Haïti Progrès
28 Février au 6 Mars 2001
La ratification du Premier ministre
relancera-t-elle le dialogue?La 47e législature a ratifié le choix de Jean-Marie Chérestal comme Premier ministre tard dans la nuit du 23 février 2001, au terme d'une séance marathon. En fait il ne s'agissait pratiquement que d'une formalité légale, on s'attendait à sa ratification puisque et le chef de gouvernement et les parlementaires sont issus de la même famille politique, Fanmi Lavalas. Le président Aristide avait d'ailleurs informé les parlementaires de son choix depuis le 9 février. Le seul problème, si on peut l'appeler ainsi, a été une question du nom complet du nouveau Premier ministre. Le président de la commission bicamérale du Parlement et la Cour des comptes ont eu à statuer respectivement sur «Jean-Marie Chérestal» et «Jean Marie Antoine Pompilus Chérestal». «Il m'a été tout simplement demandé de venir apporter des éclaircissements sur des éléments de mon dossier... cette affaire d'orthographe. Tout est réglé», a dit l'intéressé, qui n'avait auparavant montré aucune inquiétude à ce sujet et déclarait: «Je suis haïtien, mon père et ma mère sont haïtiens. Mon casier judiciaire est vierge. J'ai cinq ans minimum de résidence dans le pays, j'ai mon certificat de bonne vie et moeurs.»

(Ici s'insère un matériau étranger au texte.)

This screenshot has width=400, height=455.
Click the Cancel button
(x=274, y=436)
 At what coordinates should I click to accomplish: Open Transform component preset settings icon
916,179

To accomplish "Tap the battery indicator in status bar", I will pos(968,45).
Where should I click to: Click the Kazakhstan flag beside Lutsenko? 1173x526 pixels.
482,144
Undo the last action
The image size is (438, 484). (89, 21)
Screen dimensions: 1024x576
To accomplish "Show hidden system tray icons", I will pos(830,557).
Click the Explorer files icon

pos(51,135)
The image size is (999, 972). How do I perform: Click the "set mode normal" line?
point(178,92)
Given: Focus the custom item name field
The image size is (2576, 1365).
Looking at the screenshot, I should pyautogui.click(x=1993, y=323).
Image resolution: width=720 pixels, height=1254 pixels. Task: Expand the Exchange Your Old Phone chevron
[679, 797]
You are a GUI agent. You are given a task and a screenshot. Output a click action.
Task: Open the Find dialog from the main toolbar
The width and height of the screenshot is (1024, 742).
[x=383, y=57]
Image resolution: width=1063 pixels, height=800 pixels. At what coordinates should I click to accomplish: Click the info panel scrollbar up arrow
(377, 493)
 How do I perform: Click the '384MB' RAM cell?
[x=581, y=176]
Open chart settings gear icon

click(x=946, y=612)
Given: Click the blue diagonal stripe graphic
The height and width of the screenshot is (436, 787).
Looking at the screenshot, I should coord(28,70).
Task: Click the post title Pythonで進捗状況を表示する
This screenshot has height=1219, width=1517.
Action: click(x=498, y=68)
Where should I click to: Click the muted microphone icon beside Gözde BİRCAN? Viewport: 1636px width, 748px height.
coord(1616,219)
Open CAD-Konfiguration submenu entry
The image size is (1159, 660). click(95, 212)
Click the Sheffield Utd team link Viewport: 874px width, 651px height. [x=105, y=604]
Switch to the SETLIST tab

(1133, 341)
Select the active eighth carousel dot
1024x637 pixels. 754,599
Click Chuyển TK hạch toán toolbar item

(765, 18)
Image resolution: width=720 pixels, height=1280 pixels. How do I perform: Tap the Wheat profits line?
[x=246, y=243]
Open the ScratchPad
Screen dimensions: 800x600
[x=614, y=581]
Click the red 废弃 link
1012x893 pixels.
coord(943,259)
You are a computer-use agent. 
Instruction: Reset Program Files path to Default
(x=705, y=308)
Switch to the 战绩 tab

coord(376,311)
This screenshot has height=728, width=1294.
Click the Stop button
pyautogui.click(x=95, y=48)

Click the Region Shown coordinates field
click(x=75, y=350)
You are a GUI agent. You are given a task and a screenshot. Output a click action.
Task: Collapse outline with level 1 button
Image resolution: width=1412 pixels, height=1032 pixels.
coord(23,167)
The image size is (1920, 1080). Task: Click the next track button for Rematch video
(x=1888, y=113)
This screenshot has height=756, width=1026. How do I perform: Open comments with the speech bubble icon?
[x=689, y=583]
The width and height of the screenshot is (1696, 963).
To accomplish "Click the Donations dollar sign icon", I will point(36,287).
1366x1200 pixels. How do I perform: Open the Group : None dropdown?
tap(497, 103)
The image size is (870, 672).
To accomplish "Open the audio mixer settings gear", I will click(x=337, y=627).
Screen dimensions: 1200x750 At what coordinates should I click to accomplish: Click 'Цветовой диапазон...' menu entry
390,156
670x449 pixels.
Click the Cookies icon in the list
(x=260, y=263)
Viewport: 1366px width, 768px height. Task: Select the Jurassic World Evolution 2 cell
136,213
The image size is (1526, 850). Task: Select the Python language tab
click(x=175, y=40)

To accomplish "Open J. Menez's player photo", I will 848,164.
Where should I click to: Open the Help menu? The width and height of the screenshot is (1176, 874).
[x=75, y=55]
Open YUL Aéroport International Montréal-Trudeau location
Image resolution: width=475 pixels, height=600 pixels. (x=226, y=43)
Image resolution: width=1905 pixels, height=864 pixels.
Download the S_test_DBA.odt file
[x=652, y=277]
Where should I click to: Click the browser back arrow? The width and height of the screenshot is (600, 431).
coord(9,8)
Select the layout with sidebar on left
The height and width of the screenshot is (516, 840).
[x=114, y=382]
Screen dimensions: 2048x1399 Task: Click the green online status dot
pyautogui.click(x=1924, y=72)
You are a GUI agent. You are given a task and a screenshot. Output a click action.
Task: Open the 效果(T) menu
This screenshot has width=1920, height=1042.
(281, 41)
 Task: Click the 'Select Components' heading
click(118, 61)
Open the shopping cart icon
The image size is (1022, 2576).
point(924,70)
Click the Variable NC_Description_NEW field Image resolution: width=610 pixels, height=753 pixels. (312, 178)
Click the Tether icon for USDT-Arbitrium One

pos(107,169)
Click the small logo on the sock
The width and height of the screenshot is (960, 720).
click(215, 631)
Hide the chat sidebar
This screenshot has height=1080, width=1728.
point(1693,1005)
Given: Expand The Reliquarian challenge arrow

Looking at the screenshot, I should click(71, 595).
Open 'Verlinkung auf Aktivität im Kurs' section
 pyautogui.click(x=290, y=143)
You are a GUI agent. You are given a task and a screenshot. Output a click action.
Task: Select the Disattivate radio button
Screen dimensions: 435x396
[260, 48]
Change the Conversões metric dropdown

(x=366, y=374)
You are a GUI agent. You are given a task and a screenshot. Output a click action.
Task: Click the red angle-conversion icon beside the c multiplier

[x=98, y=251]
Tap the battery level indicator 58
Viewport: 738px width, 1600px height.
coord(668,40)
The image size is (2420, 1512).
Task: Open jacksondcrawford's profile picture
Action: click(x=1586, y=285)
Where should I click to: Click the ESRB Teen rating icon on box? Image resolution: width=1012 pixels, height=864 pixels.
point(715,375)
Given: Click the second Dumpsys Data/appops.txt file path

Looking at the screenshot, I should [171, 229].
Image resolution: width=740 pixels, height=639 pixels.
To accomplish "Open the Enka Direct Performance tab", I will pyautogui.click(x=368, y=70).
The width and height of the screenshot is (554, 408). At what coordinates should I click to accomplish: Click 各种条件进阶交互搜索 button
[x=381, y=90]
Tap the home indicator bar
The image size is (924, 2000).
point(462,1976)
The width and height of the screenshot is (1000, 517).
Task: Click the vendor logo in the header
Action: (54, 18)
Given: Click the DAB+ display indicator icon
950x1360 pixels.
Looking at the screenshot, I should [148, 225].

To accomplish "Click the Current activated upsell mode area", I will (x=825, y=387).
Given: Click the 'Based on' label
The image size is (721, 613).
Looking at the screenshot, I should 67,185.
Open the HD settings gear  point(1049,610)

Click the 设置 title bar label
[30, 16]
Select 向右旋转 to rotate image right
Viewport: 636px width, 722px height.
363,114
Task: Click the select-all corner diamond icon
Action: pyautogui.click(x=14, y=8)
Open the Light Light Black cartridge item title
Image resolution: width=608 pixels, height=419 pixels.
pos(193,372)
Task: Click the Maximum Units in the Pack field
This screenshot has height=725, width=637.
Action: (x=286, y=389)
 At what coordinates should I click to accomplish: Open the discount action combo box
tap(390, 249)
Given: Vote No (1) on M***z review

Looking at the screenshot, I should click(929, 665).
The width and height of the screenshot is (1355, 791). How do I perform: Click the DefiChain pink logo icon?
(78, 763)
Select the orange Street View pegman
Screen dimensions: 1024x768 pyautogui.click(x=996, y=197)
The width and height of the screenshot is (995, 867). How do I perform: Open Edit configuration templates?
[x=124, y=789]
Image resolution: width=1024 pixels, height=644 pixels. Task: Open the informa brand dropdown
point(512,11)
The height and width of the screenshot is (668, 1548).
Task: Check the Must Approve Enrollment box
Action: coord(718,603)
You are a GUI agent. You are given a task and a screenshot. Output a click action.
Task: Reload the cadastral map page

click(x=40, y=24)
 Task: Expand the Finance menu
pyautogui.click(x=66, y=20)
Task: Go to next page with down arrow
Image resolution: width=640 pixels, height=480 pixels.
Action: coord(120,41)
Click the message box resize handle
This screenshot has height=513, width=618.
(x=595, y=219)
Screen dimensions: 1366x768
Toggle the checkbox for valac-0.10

Néanmoins la séance de ratification du 23 n'était prévue que pour le 28 février, soit immédiatement après les festivités carnavalesques et le changement de date est survenu après une réunion entre les parlementaires Lavalas tenue à la Fondation Aristide pour la démocratie à Tabarre. Le sénateur du Sud Yvon Feuillé en a donné la raison: donner au Premier ministre désigné dans la situation actuelle toute la latitude nécessaire: «Puisqu'il est désormais Premier ministre ratifié, donc dans le cadre du dialogue en cours maintenant il est en mesure de faire des pas concrets. Dans le cadre du gouvernement d'ouverture où on a invité et l'opposition et les différents secteurs à participer, de façon à ce que tous ils puissent apporter leur contribution à la construction du pays», a-t-il indiqué. L'offre de dialogue à l'adresse de la Convergence démocratique est donc toujours à l'ordre du jour et il ne tiendrait qu'aux membres de cette coalition aux multiples porte-parole à se décider à faire un pas en ce sens.